兄曾问澈:为何不写烈日、大漠、干风?非不能也,是不愿也。澈居江南,山水养人,暮色与烟雨已成骨血。再者,澈以为干烈之气易使人躁,而湿润之气易使人静。诗最终要抵达的,不是呐喊,而是沉潜后的低语。水汽弥满之处,人更容易听见自己心底最细微的声响。
前人论画,有“干裂秋风,润含春雨”之语。澈偏爱“润”字。干笔易得,湿笔难为。湿笔不是掺水太多,而是让墨在纸上自然晕开,保留那份不确定的、微微模糊的边缘。正如月晕、雨帘、灯焰外围那一圈光雾——模糊,恰恰是诗最动人的地方。
兄若有暇,不妨于秋雨潇潇之夜,对一灯、煮一茶、展一卷前人诗册细读。
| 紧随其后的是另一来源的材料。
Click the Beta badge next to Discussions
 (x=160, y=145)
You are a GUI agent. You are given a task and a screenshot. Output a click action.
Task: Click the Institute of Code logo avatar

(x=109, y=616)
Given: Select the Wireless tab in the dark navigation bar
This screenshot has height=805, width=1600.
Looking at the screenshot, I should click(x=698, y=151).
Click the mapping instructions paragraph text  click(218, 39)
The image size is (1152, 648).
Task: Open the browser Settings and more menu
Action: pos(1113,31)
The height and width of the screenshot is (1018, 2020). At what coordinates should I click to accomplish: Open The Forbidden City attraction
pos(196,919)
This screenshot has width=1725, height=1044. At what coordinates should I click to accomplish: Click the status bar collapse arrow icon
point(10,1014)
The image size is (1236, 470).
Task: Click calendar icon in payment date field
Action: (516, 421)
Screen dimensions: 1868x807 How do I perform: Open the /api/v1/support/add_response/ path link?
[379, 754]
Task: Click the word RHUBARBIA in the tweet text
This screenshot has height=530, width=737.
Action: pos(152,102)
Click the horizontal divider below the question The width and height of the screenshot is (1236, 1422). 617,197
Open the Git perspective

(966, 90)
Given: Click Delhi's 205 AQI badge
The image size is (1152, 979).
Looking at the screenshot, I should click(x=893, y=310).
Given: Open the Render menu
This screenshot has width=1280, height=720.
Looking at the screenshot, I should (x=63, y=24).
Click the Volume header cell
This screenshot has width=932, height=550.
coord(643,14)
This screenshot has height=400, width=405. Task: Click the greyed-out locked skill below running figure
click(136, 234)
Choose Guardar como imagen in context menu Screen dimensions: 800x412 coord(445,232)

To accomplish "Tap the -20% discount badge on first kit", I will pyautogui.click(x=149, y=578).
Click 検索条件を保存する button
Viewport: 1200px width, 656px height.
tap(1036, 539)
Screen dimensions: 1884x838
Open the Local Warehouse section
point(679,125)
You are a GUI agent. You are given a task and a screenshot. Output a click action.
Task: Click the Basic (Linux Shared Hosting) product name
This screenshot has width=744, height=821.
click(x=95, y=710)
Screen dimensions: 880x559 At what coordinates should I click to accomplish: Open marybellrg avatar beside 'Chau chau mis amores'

读至“巴山夜雨涨秋池”“留得枯荷听雨声”“欲黄昏,雨打梨花深闭门”诸句,闭目静听。亦会听见那些诗句是有呼吸的,呼吸里带着水汽,慢慢凝结在窗玻璃上,形成细密的珠痕。
澈近来于墨竹阁中偶得数句:“竹露滴清响,松风吹素襟。”虽未成篇,但觉竹露与松风之间,正是澈一直寻觅的那种“润”。待秋深雨多时,再录呈兄指正。